With blue skies and sunshine we spent an hour or so on the beach, climbed rocks, collected seaweed and looked for marine life in the rock pools and the shallows. It was so nice we could have stayed longer but we didn’t want to miss the last train back because that would have meant a problem getting back to the cars stranded at Dolgoch Falls.
Actually, I confess to being a bit of a ‘stress head‘ in these situations and whilst I told everyone that it was the last train I kept the information to myself that there was one final one an hour or so later. Don’t tell them!
The railway engine had to work a lot harder on the return journey because shortly out of Towyn the track began to climb and made its way into the hills towards the old slate workings. Just like Thomas the Tank Engine its boiler was bubbling, its pistons were pumping and its fire box was fizzing as with puffy white mists of steam and thunder clouds of belching smoke it carried us ever upwards over bridges and viaducts before arriving exhausted back at the station.
As it pulled away towards Abergynolwyn we waved it goodbye and made our way back along a muddy track as the children amused themselves by jumping in the puddles to the car park.
It was mid afternoon but I wasn’t finished with Talylynn because I was on a mission to visit a site where I had last been in 1985 – Castell y Bere, a ruined castle just a short drive away. In 1985 I had my first holiday after the birth of my daughter, she was only three months old and I thought she might appreciate revisiting the site she wouldn’t be able to remember.
It was quite a difficult drive to the castle and there was a bit of moaning from my passengers and I began to worry that it might be a disappointment but we arrived eventually and made our way to the top of a rocky crag and the extensive ruins of the castle. It had once belonged to Edward I but in 1294 it was captured by Welsh forces and burnt to the ground. Edward never rebuilt it, maybe he hadn’t renewed his home insurance policy and he abandoned this once strategic position to concentrate instead on his new defensive ring of castles that he was busy building all along the coast.
The visit was declared a success, the children liked it, Sally was interested in my stories and recollections and as we left and drove back to the cottage the sun was still shining.
Have you ever been back somewhere to relive a memory?
It rained in Welshpool, it rained in Newtown, it rained in Llangurig and it rained in Aberystwyth when we reached the coast and the road swung south towards our destination. To our right the sea was grey and uninviting, lashed with spiteful squalls of stinging rain as wave after wave of dark clouds swept in from the Irish Sea and it was about now that I was forced to concede that we probably wouldn’t be having a barbeque this evening.
The road took us through the Georgian fishing port of Aberaeron which has a High Street and a harbour flanked by gaily coloured houses in a Mediterranean sort of way but even the pretty hues of the elegant buildings could do nothing to lift the gloom of the grey sky as great slabs of misery assaulted them continuously and robbed them of their natural vibrancy and leached them of their colour.

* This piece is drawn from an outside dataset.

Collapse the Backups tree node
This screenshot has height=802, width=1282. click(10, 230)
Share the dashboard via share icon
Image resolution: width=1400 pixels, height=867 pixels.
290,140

I have mentioned before that when I was younger and before cheap air flights holidays alternated between Norfolk on the east coast, Cornwall and Devon in the south west and occasionally Wales.
I seem to remember that we weren’t that keen on Wales because it always seemed to rain but in 1971 dad came across the Plas Panteidal Holiday Village near Aberdyfi (it was called Aberdovey then and Tywyn was Towyn) and we travelled there some time during the summer for our annual holiday.